In judging where gold and silver prices are likely to trend, investors and numismatists alike have an interest in knowing if there are current and likely future supply shortages or surpluses. Two consultancies that produce the most widely cited analyses of precious metals markets are GFMS (formerly called Gold Fields Mineral Services) and CPM Group (headed by Jeffrey Christian).
The periodic reports by these two entities can and do sway market activity and, therefore, prices. GFMS produces its yellow metal research to be publicized by the World Gold Council.
While such information is better than nothing, keep in mind that much of what is going on in the gold and silver markets is opaque. In other words, there are private and government actors in the markets that do not want their actions publicly known. Motives they also want to keep secret. Particularly suspect are the quantities of central bank gold reserves that may have been sold, leased, or swapped onto the markets.

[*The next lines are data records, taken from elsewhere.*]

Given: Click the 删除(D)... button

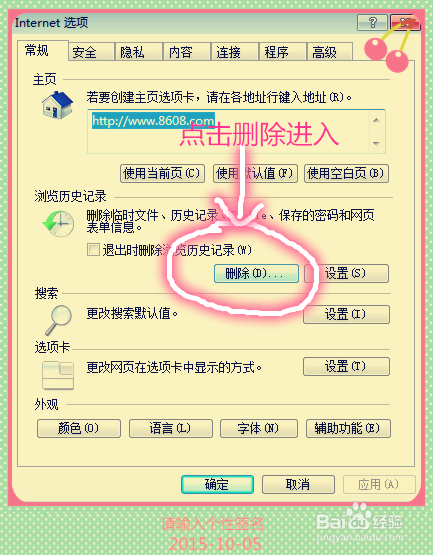Looking at the screenshot, I should pos(256,273).
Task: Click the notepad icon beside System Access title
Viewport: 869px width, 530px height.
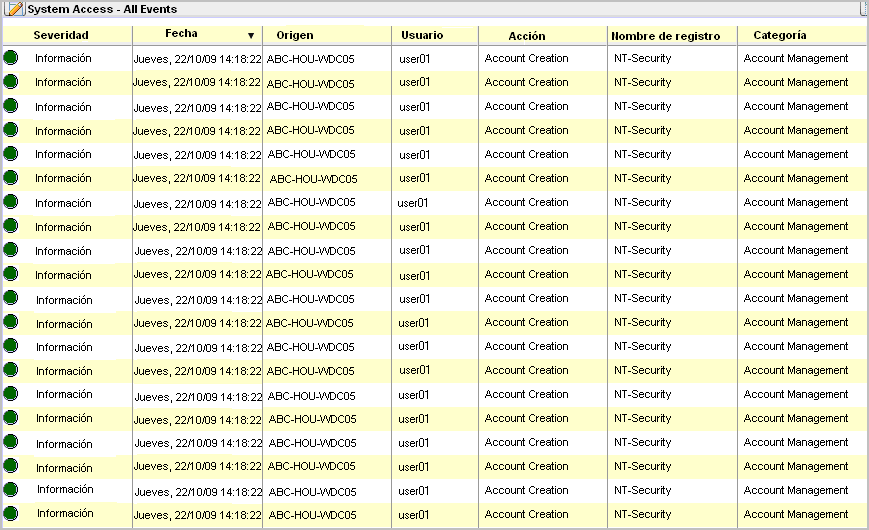Action: coord(15,9)

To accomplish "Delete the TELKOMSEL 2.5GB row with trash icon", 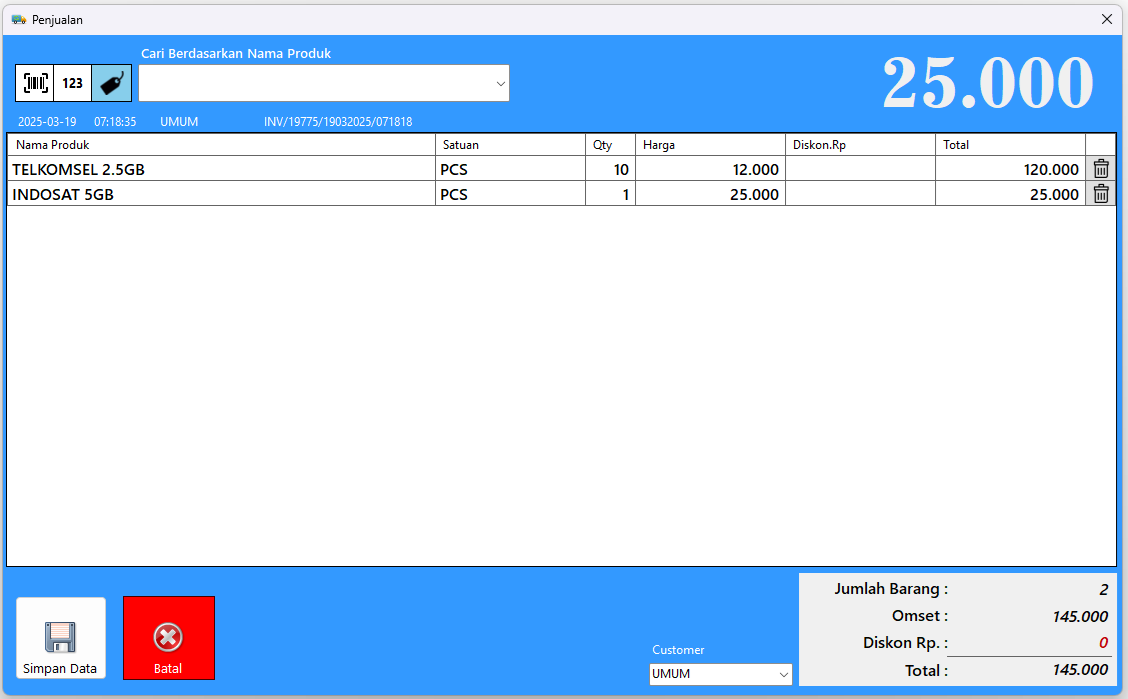I will 1101,169.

Without full transparency, published information on supply, demand and inventories can be misleading.
Let me give you some examples.
The government of India (the nation whose people are generally considered to be the second largest gold consumers) publishes statistics of imports into the country of pure gold bars. In 2016, such imports fell significantly from 2015. Part of the reason was the government raised the import duties (taxes) on such imports. There have been published reports that gold demand in India, as a result, has declined. That may or may not be true.
First, because taxes are imposed in gold imports into India, a significant quantity is simply smuggled into the country. Smuggling is more active when the taxes are higher, such as in more than a decade ago and again in 2016, and tapers off when the import duties are lower. There are no officially available data on smuggled gold, but unofficially it appears to have increased in 2016.
Second, there are no government reports on India’s imports of dore (pronounced door-ray) gold bars. These are the initial crudely refined bars near mine sites done to reduce the cost of shipping non-valuable ore great distances. Typically, figure that dore bars are 80-85 percent purity. Although the government of India imposes a duty on imports of dore bars, it is a lower rate than for pure bars. Analysts on the street in India report that jewelers have become much more active at doing refinery work to purify dore bars in the past year than they did in years past. But there are no hard data available on the difference this makes in total imports.
As a consequence, it is possible that actual gold imports into India in 2016 may have been higher, about the same, or lower than in 2015. If they were little changed or higher, then people would be misled by taking action on the basis of the decline of official pure gold imports.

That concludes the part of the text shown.